> Trecho do documento
-.-.-
O perfil de público pode ser distinto, mas as razões para se tornarem espectadores de carteirinha do cinema são as mesmas: as grandes mostras dedicadas a diretores do cinema clássico, como as de Howard Hawks e Alfred Hitchcock, que ajudaram a levar 53.927 pessoas à sala no ano passado.

Qualidade

“Sempre frequentei o CHM, mas agora me tornei mais assídua porque há um cuidado com a seleção dos filmes, exibindo mostras de grande qualidade”, assinala Virgínia Campos, formada em Letras e hoje aposentada. “Mesmo quando não é para ver filmes, vamos sempre lá para nos encontrar”, completa.

O ex-bancário Marcos Vinícius Lopes também é fascinado por esse ambiente. Um de seus maiores prazeres é circular pelo Palácio das Artes enquanto não está na hora da sessão começar. “Fico no café, dou uma passada nas exposições e na livraria”, registra Marquinhos, como prefere ser chamado.

Rafael Ciccarini, que coordena a programação do CHM, salienta que o cinema, historicamente, sempre se voltou para a formação do público, mas comemora o que ele define como “a família” do Humberto Mauro. “O espaço é público e as pessoas sentem que realmente é delas, como uma extensão de suas casas”, analisa.
-.-.-
[Entradas de dados armazenados]
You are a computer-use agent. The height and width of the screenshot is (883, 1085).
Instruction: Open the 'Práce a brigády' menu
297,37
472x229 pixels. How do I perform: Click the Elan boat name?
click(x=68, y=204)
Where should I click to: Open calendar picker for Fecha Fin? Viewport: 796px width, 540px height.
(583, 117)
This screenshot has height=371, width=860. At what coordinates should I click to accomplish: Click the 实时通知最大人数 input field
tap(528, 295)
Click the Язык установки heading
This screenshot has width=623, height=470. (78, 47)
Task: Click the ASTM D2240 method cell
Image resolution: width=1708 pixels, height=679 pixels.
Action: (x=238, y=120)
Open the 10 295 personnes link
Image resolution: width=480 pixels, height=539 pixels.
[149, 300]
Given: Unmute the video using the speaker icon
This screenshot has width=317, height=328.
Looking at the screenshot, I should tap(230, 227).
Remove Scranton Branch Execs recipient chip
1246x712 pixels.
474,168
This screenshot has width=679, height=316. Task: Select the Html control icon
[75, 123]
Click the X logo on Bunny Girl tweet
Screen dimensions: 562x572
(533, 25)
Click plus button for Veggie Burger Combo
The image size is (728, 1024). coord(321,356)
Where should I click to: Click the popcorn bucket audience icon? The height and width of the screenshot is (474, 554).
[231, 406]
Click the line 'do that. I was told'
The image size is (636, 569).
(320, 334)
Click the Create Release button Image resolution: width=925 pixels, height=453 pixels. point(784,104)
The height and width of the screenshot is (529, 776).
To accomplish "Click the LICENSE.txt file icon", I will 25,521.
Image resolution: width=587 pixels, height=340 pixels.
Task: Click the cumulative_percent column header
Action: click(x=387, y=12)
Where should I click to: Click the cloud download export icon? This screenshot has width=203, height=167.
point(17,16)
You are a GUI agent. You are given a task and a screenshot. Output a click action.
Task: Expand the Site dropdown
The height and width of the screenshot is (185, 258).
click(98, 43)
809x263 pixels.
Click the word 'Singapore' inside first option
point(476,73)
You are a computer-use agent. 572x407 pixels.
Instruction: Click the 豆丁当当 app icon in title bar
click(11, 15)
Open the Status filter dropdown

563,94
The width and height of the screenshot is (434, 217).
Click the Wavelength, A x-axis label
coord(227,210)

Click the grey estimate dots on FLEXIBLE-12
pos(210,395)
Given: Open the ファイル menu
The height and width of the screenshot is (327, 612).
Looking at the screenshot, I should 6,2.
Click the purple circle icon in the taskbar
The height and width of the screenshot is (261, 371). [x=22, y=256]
-.-.-
> Sua tarefa
Traduza para o inglês a seguinte frase do texto sobre o público do cinema: "O ex-bancário Marcos Vinícius Lopes também é fascinado por esse ambiente."

> Resultado
Former bank employee Marcos Vinícius Lopes is also fascinated by this environment.